— begin Page excerpt —

Your "file"-code really is nice! Thanks. Its extremely fast. I have used hexd in combination with a shell script in pUPnGO for some time. Maybe a combination of the two could yield an even better replacement for file...and avoid calling the shell/other bins...attached the shell-script that is to be used with the hexd-binary.
Some timings:
Your file:

Code: Select all

real    0m0.000s
user    0m0.000s
sys     0m0.000s
hexd+script:

Code: Select all

real    0m0.010s
user    0m0.000s
sys     0m0.008s
"real" file-program:

Code: Select all

real    0m0.042s
user    0m0.036s
sys     0m0.008s
finding type of a mp3-file (your "file" and the "real"-file gives correct type whereas the hexd gives wrong: ASCII text or data).
Attachments
file.gz
fake gz file-script
(3.96 KiB) Downloaded 1235 times

User avatar
technosaurus
Posts: 4853
Joined: Mon 19 May 2008, 01:24
Location: Blue Springs, MO
Contact:

#8 Post by technosaurus »

the "file" implementation was just a simple test case. If that was its full purpose, I never would have bothered. Where it does matter is on a web server with thousands of clients in order to tell the browser what kind of file it is about to send (from all of the web servers I checked, that code was a bottleneck) ... in this case, the difference between 1/100th(+) of a second and 1/1000th(-) can make a _HUGE_ difference

Story:
I was thinking about writing my own web server and wanted it to be small, fast, AND functional ... nweb seemed to be the most basic starting point, but it only accepted a few file types and the code wasn't very efficient (sometimes space efficient code does note equate to efficient code) so I set out to optimize it as follows
but...
a series of if strcasecmp ... has a lot of underlying calls in each one:
recalling my switch case trick used for the first 4 or 8 characters only needed to do 1 check since the characters get compiled to an integer constant ... seemed like a good starting point

problems:
1. need the end of a variable length string
2. has to be 8 characters long
3. needs to be case insensitive

1 (this is actually multiple problems)
I could use strlen(s) and store it in an int ... and use it to work backwards, but after looking at how various strlen implementations worked, it was obvious that it would be better to set up my own counter variable to loop to the end of the string, meaning I could use that counter as my length variable and even reuse it as my counter.

2. I didn't want to overwrite anything in the original string so I needed a char *buffer to keep a lower case 8 character string. I already had the end of the string stored, so all I needed to do was work backward and copy the last 8 chars to the buffer. I also needed to pad zeroes to the beginning so that it worked for short files such as aa.gz

3. rather than setting up a second buffer and doing a tolower(), it seemed like a pretty good idea to lower case it as it was copied over ... the most obvious way is to check if the char falls in the A-Z range and add +('a'-'A') ... which would reduce to a constant and be sufficiently fast, but A and a are exactly one bit different (see ascii table) so I figured there was _some_ bit shift operation that would work (bit ops are typically faster than an add) thus the | 32 in
( 'A' <= c && c <= 'Z' ) ? (c | 32) : (c)

— end Page excerpt —
— begin Raw records —

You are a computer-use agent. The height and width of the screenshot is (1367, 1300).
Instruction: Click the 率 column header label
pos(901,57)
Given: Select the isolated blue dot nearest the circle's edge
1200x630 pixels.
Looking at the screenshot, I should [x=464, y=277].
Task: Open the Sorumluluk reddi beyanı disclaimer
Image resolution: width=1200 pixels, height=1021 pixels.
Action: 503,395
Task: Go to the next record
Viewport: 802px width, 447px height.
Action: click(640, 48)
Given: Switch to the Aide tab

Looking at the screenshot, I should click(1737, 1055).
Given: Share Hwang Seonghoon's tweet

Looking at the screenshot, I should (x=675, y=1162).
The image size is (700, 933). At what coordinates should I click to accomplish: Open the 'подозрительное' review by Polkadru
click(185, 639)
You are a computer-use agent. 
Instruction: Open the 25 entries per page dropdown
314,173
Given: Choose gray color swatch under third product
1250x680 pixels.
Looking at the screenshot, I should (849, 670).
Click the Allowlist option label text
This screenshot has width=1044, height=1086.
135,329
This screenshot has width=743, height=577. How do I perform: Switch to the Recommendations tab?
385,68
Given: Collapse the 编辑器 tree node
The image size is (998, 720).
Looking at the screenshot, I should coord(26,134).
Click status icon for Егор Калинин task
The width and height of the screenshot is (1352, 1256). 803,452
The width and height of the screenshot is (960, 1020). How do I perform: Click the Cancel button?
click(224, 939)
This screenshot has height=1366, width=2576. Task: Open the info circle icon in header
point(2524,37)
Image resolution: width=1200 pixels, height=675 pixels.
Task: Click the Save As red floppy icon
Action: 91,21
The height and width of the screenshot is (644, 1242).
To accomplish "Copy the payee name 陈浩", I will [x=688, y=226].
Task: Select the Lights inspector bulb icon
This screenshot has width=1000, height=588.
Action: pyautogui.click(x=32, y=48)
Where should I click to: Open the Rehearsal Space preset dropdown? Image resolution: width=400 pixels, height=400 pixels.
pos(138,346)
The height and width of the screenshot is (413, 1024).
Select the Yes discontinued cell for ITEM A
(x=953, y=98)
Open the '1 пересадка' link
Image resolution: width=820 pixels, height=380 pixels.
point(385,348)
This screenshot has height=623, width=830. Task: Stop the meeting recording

— end Raw records —

• The task
Reproduce the passage of the forum thread starting with "I could use strlen(s)" and going on through "as my counter.", word for word. Draw only on the forum thread, not on the records.

• Output of the exercise
I could use strlen(s) and store it in an int ... and use it to work backwards, but after looking at how various strlen implementations worked, it was obvious that it would be better to set up my own counter variable to loop to the end of the string, meaning I could use that counter as my length variable and even reuse it as my counter.